Competing under Foreman’s guidance was part of it, too.
“We respected Ken and his ability, and took confidence from him," Glancy said. “But it wasn’t a buddy-buddy thing. He was the coach — and we did what he said.”
Track and basketball, of course, came to an end, as Glancy finished his business and English undergrad degrees in June of 1970.
But he wasn’t going far.
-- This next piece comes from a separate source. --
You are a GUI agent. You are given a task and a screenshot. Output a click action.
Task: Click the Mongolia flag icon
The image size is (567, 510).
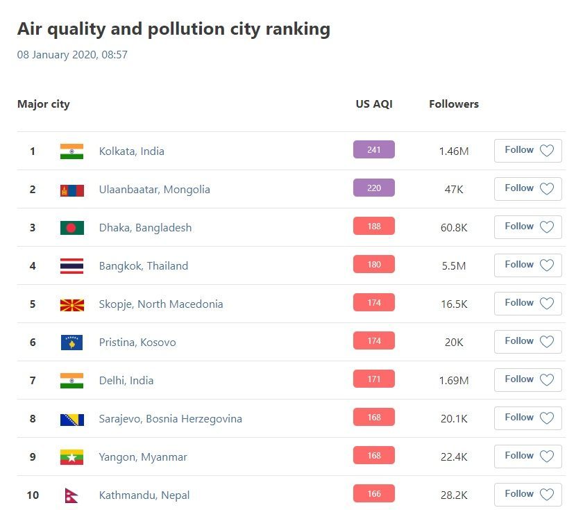click(x=71, y=190)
Just one month after graduating, he began his job as an admissions counselor, traveling to high schools, churches, and community colleges in Washington, Oregon, California, and Montana to recruit undergrad students for Seattle Pacific.
Glancy ventured away from the school three times: once to participate in a management training program at a Seattle-area bank, once to partner in a two-person graphic design and communications firm, and once to serve as vice president of marketing at a high-tech manufacturing company.
Each time, he returned, taking on roles of increasing responsibility: from overseeing production of Seattle Pacific publications, to director of university communications, to director of graduate admissions and marketing.
“Every time I tried to go away,” Glancy said, “something happened, and I was drawn back, for whatever reason.
“Basically, I’ve felt called to Seattle Pacific," Glancy said. “Not necessarily to the profession, but more to the place.
The 125th anniversary celebration essentially began with this year’s Commencement and will conclude with 2017 Commencement. Glancy, who will retire after that, was delighted to get the call from SPU president Daniel Martin to direct it all.
“I was in a position where I was going to transition out of graduate admissions. This has a definite beginning and a definite end.”
In Martin’s mind, the choice of Glancy was a very easy one.
“He has been a terrific leader and manager at the University across many offices,” Martin said, “and it just made sense to leverage his professional skills with his deep connection and love for this place. I can ask him a question about most events or people in our history, and if he doesn’t have the answer already in his head (which he usually does), he knows who to ask or where to look to find out.
“John is a Falcon through and through.”